Agnieszka Holland Warns That Streaming Could Become “Big Black Hole” Where Indie Films “Vanish” – Cannes

Agnieszka Holland
Agnieszka Holland AP

European Film Academy president and prominent filmmaker Agnieszka Holland launched a rallying call for the independent biz today during a Cannes Marche panel, and also cautioned about the influence of algorithm-driven streaming services.

Appearing virtually via video link, Holland said she was happy that the streamers were growing because of the finance and distribution opportunities they provide, but added that she was also “afraid” that platforms, which were growing pre-pandemic and have gained strength in this period, will “overgrow” theatrical cinema.

“They have become some kind of non-curated, big black hole where our more fragile and personal products can disappear and vanish,” she warned indie filmmakers. “The platforms are great but they’re not curated, they’re curated only by the algorithms. We need the real curators, the festivals, academies, critics. We need producers who will fight for a voice that is unique, rare, ambitious and challenging.”

“We have to ask ourselves how much our audience, societies, countries, ourselves, need cinema which has this very strong identity. I’m sure that we need it,” she asserted. “I’m sure that we cannot replace the experience of finding movies and TV on platforms with the strong experience of being together and watching in dark room, united by common emotions.”

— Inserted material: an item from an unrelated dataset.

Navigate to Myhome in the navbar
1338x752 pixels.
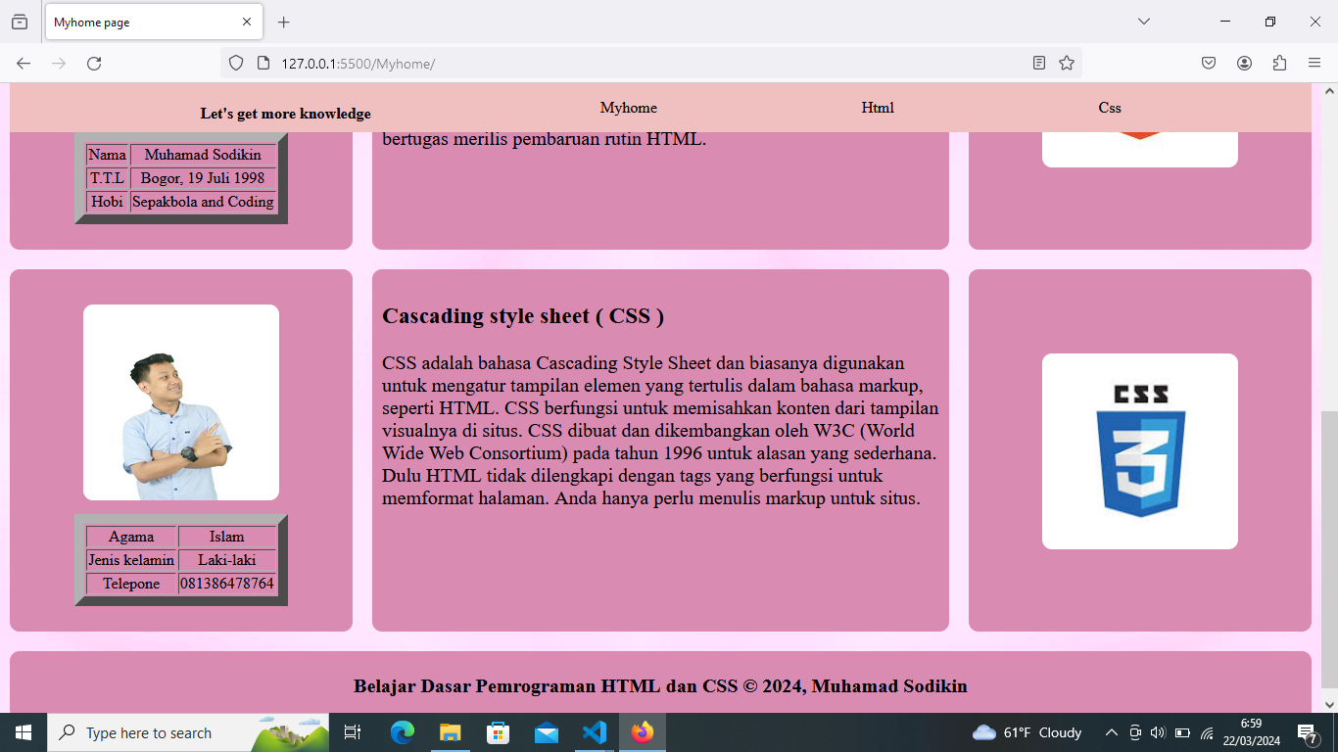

Holland acknowledged how tricky it is to find financing, or distribution that gives a film a chance to reach audiences across Europe, outside of the platforms at the moment, but said that she believes audiences will come back to theaters once the pandemic recedes and that they need indie films “more than ever”.

Speaking at the same event, though in person in Cannes, powerhouse producer Martin Moszkowicz of Constantin Film took a slightly differing view.

“We’re not attacked by streamers, we’re attacked by a virus. The virus is the reason that theaters had to shut down. Streamers are not our enemies, we work with them regularly, they’re smart people,” he said. “I don’t want to contradict Mrs Holland, it’s all correct what she said, but it’s not all about algorithms, they are people who love what we are all about. I don’t see them as an enemy. There is lots of data that shows that people who use steamers a lot go to the movies a lot, if they can.”

“The situation is not good at the moment but it will get better. The virus is not going to go away. We will have to find a way to live with it,” he added, but noted that theaters are re-opening across Europe and, while various restrictions such as masks are a challenge, early numbers were “very encouraging”.